DATASET EXTRACT:
•••••

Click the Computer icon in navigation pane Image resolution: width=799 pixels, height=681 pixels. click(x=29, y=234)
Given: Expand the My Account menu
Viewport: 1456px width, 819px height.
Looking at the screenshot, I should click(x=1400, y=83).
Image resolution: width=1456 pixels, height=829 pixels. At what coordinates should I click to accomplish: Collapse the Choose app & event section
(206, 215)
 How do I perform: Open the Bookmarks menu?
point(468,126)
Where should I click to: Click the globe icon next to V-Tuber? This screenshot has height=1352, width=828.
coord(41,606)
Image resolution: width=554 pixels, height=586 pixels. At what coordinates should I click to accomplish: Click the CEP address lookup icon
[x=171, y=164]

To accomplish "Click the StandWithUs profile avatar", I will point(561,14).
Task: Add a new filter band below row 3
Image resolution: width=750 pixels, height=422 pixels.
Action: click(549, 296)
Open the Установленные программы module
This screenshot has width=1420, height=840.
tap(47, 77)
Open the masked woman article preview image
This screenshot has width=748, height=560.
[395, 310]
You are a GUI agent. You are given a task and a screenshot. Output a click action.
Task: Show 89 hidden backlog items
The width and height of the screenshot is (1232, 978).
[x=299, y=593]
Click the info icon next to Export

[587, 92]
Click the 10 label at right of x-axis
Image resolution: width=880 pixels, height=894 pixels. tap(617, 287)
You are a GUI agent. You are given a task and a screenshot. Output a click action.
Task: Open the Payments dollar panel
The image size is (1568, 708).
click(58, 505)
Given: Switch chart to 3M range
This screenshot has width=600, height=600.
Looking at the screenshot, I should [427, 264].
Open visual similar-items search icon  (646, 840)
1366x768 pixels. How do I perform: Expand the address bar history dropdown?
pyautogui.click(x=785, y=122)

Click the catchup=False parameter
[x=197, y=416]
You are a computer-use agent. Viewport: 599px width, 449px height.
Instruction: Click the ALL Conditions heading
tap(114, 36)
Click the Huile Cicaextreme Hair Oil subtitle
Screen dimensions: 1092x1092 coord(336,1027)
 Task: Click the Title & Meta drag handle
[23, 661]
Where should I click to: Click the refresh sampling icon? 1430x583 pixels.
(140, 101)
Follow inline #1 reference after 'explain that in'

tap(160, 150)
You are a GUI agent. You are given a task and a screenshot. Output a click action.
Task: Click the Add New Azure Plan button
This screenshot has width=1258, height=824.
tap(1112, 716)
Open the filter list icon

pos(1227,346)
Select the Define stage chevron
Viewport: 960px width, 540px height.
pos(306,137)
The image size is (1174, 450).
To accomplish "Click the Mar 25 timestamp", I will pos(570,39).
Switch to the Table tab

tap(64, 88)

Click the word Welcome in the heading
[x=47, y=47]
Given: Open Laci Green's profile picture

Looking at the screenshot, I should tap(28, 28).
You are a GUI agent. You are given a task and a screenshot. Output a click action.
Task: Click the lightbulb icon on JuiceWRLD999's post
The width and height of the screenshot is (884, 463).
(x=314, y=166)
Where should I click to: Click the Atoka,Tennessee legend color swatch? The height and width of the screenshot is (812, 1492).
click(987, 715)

•••••

Rewrite all the records above, replacing every "GUI agent" with "UI automation agent" and leaving everything else unchanged.

Click the Computer icon in navigation pane Image resolution: width=799 pixels, height=681 pixels. click(x=29, y=234)
Given: Expand the My Account menu
Viewport: 1456px width, 819px height.
Looking at the screenshot, I should click(x=1400, y=83).
Image resolution: width=1456 pixels, height=829 pixels. At what coordinates should I click to accomplish: Collapse the Choose app & event section
(206, 215)
 How do I perform: Open the Bookmarks menu?
point(468,126)
Where should I click to: Click the globe icon next to V-Tuber? This screenshot has height=1352, width=828.
coord(41,606)
Image resolution: width=554 pixels, height=586 pixels. At what coordinates should I click to accomplish: Click the CEP address lookup icon
[x=171, y=164]

To accomplish "Click the StandWithUs profile avatar", I will point(561,14).
Task: Add a new filter band below row 3
Image resolution: width=750 pixels, height=422 pixels.
Action: click(549, 296)
Open the Установленные программы module
This screenshot has width=1420, height=840.
tap(47, 77)
Open the masked woman article preview image
This screenshot has width=748, height=560.
[395, 310]
You are a UI automation agent. You are given a task and a screenshot. Output a click action.
Task: Show 89 hidden backlog items
The width and height of the screenshot is (1232, 978).
[x=299, y=593]
Click the info icon next to Export

[587, 92]
Click the 10 label at right of x-axis
Image resolution: width=880 pixels, height=894 pixels. tap(617, 287)
You are a UI automation agent. You are given a task and a screenshot. Output a click action.
Task: Open the Payments dollar panel
The image size is (1568, 708).
click(58, 505)
Given: Switch chart to 3M range
This screenshot has width=600, height=600.
Looking at the screenshot, I should [427, 264].
Open visual similar-items search icon  (646, 840)
1366x768 pixels. How do I perform: Expand the address bar history dropdown?
pyautogui.click(x=785, y=122)

Click the catchup=False parameter
[x=197, y=416]
You are a computer-use agent. Viewport: 599px width, 449px height.
Instruction: Click the ALL Conditions heading
tap(114, 36)
Click the Huile Cicaextreme Hair Oil subtitle
Screen dimensions: 1092x1092 coord(336,1027)
 Task: Click the Title & Meta drag handle
[23, 661]
Where should I click to: Click the refresh sampling icon? 1430x583 pixels.
(140, 101)
Follow inline #1 reference after 'explain that in'

tap(160, 150)
You are a UI automation agent. You are given a task and a screenshot. Output a click action.
Task: Click the Add New Azure Plan button
This screenshot has width=1258, height=824.
tap(1112, 716)
Open the filter list icon

pos(1227,346)
Select the Define stage chevron
Viewport: 960px width, 540px height.
pos(306,137)
The image size is (1174, 450).
To accomplish "Click the Mar 25 timestamp", I will pos(570,39).
Switch to the Table tab

tap(64, 88)

Click the word Welcome in the heading
[x=47, y=47]
Given: Open Laci Green's profile picture

Looking at the screenshot, I should tap(28, 28).
You are a UI automation agent. You are given a task and a screenshot. Output a click action.
Task: Click the lightbulb icon on JuiceWRLD999's post
The width and height of the screenshot is (884, 463).
(x=314, y=166)
Where should I click to: Click the Atoka,Tennessee legend color swatch? The height and width of the screenshot is (812, 1492).
click(987, 715)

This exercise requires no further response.